Заодно бабушка свою поясницу и свои руки-ноги натерла вонючим спиртом, опустилась на скрипучую деревянную кровать, забормотала молитву Пресвятой Богородице, охраняющей сон, покой и благоденствие в дому. На половине молитвы она прервалась, вслушивается, как я засыпаю, и где-то уже сквозь склеивающийся слух слышно:
-- И чего к робенку привязалася? Обутки у него починеты, догляд людской...
Не уснул я в ту ночь. Ни молитва бабушкина, ни нашатырный спирт, ни привычная шаль, особенно ласковая и целебная оттого, что мамина, не принесли облегчения. Я бился и кричал на весь дом. Бабушка уж не колотила меня, а перепробовавши все свои лекарства, заплакала и напустилась на деда:
-- Дрыхнешь, старый одер!.. А тут хоть пропади!
-- Да не сплю я, не сплю. ЧЕ делать-то?
-- Баню затопляй!
-- Середь ночи?
-- Середь ночи. Экой барин! Робенок-то! -- Бабушка закры- лась руками: -- Да откуль напасть такая, да за что же она сиротиночку ломат, как тонку тали-и-инку... Ты долго кряхтеть будешь, толстодум? Чс ишшэш? Вчерашний день ишшэш? Вон твои рукавицы. Вон твоя шапка!..

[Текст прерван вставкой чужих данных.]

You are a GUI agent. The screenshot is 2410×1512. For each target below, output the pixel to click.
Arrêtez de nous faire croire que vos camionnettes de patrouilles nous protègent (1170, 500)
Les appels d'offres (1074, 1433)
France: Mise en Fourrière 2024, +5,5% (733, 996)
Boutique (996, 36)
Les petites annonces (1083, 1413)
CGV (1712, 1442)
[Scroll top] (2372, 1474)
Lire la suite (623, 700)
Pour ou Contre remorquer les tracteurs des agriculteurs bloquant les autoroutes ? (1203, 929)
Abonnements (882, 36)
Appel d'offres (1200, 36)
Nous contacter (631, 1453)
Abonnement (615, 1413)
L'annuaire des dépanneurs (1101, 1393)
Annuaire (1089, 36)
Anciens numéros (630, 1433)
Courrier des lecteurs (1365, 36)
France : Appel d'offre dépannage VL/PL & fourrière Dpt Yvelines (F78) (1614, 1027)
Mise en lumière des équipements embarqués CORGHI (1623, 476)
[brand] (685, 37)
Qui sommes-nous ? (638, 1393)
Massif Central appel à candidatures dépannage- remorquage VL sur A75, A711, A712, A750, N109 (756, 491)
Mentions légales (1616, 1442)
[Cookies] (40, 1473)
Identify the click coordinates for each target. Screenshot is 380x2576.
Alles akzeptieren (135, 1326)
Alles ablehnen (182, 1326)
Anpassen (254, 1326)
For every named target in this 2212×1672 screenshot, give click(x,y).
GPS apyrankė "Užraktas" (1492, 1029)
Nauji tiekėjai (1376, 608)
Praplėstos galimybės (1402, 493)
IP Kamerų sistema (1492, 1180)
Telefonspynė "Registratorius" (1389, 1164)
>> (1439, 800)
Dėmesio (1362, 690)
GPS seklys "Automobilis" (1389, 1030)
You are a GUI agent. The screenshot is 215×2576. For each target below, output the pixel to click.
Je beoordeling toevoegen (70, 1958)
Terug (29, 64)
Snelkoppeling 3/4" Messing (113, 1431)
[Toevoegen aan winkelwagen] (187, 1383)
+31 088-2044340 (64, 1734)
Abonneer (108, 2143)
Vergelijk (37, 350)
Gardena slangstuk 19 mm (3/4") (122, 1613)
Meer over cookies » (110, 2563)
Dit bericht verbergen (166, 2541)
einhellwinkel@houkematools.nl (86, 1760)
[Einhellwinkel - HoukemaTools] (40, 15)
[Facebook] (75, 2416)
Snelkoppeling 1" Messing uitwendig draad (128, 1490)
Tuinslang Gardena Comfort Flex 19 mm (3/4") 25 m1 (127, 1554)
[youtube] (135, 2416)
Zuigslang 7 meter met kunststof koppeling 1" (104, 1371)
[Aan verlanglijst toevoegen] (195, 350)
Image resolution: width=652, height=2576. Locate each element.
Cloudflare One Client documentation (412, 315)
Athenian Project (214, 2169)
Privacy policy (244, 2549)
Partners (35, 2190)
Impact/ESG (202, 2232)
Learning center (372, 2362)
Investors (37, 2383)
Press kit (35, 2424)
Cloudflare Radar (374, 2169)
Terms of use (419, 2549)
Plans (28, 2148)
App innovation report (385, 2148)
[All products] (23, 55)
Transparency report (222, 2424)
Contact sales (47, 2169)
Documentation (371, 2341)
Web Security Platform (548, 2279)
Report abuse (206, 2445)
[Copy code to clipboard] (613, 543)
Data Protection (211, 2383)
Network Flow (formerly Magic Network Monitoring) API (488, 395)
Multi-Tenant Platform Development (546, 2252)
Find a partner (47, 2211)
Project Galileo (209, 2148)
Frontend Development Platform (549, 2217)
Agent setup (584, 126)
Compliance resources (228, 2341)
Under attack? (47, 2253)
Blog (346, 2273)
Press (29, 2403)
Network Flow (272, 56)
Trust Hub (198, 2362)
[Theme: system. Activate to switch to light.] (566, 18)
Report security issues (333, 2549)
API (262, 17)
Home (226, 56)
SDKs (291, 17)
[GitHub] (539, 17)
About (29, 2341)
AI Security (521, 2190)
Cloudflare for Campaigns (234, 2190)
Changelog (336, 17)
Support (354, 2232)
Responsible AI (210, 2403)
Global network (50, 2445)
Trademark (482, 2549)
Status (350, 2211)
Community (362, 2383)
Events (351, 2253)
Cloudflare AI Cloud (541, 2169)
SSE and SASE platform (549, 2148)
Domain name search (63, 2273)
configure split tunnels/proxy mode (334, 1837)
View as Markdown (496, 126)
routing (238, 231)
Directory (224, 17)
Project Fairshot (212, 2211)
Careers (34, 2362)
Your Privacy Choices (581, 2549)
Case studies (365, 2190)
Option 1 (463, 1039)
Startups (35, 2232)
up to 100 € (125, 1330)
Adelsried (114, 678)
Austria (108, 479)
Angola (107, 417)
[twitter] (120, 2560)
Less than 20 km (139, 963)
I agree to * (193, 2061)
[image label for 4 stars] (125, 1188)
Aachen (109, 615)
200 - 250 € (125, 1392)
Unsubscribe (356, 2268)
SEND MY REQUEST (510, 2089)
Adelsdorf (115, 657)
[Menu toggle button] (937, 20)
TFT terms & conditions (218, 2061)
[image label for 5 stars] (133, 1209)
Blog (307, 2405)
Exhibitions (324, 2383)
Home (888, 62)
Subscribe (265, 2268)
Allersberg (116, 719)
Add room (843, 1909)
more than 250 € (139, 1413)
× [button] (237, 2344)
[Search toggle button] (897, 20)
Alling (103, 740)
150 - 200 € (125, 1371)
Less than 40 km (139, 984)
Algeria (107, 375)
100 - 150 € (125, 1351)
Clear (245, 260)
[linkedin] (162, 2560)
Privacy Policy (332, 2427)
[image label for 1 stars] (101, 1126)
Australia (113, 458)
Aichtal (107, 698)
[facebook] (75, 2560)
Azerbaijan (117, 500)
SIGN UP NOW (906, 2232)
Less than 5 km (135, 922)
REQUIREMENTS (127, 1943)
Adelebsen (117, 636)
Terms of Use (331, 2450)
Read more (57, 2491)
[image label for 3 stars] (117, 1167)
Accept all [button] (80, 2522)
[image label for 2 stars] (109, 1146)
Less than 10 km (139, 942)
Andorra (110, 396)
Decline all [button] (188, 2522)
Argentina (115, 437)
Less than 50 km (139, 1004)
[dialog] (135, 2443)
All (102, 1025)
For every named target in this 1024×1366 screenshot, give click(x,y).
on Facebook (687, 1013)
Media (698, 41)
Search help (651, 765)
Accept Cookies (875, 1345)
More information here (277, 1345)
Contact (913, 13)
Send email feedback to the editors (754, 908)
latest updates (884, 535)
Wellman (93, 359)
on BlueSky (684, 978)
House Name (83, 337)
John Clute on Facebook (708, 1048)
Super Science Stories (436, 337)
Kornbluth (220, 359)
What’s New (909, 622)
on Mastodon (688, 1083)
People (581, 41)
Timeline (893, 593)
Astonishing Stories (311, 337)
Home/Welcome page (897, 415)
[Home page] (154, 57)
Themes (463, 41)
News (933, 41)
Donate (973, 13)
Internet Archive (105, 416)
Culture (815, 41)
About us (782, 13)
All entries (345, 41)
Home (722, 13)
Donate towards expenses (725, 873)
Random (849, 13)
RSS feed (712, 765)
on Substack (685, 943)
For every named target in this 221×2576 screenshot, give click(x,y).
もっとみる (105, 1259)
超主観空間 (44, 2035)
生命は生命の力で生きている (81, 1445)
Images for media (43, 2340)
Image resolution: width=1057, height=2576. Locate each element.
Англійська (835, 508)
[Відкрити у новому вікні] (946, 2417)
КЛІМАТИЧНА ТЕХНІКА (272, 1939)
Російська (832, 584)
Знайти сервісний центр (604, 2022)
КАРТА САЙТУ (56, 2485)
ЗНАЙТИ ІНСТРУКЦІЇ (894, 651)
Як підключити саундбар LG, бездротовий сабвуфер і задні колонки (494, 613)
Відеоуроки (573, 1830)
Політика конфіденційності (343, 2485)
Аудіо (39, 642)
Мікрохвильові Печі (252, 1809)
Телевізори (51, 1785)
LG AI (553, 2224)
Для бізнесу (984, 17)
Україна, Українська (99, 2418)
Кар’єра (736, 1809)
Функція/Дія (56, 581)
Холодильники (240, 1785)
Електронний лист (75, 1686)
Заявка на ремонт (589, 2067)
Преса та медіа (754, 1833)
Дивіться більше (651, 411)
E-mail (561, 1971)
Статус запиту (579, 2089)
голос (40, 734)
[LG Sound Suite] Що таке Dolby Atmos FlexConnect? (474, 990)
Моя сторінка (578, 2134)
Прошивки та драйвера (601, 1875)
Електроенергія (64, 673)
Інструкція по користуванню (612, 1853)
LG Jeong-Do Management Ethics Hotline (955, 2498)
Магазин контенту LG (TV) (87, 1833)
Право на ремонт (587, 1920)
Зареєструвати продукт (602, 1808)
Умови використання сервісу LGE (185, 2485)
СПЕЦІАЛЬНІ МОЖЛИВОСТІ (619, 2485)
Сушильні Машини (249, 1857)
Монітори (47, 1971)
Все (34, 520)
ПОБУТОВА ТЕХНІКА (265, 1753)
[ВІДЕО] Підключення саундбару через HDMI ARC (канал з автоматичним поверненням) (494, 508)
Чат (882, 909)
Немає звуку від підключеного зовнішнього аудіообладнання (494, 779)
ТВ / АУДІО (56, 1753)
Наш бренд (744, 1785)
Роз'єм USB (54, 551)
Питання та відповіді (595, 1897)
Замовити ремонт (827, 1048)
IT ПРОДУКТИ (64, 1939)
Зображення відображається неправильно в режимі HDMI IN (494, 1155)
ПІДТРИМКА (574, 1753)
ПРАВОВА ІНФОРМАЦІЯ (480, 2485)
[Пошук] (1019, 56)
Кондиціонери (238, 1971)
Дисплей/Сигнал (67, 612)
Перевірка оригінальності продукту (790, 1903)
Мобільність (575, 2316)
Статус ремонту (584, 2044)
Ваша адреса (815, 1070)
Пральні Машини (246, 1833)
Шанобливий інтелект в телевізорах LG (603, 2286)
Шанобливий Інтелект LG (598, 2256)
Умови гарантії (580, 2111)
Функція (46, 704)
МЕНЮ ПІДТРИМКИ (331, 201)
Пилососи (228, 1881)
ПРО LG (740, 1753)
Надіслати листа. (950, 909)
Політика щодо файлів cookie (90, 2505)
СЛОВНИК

Утром бабушка унесла меня в баню -- сам я идти уже не мог. Долго растирала бабушка мои ноги запаренным березовым веником, грела их над паром от каленых камней, парила сквозь тряпку всего меня, макая веник в хлебный квас, и в заключение опять же натерла нашатырным спиртом. Дома мне дали ложку противной водки, настоянной на борце, чтоб внутренность прогреть, и моченой брусники. После всего этого напоили молоком, кипяченным с маковыми головками. Больше я ни сидеть, ни стоять не в состоянии был, меня сшибло с ног, и я проспал до полудня.
Разбудился от голосов. Санька препирался или ругался с бабушкой в кути.
-- Не может он, не может... Я те русским языком толкую! -- говорила бабушка. -- Я ему и рубашечку приготовила, и пальтишко высушила, упочинила все, худо, бедно ли, изладила. А он слег...
-- Бабушка Катерина, машину, аппарат наставили. Меня учитель послал. Бабушка Катерина!.. -- настаивал Санька.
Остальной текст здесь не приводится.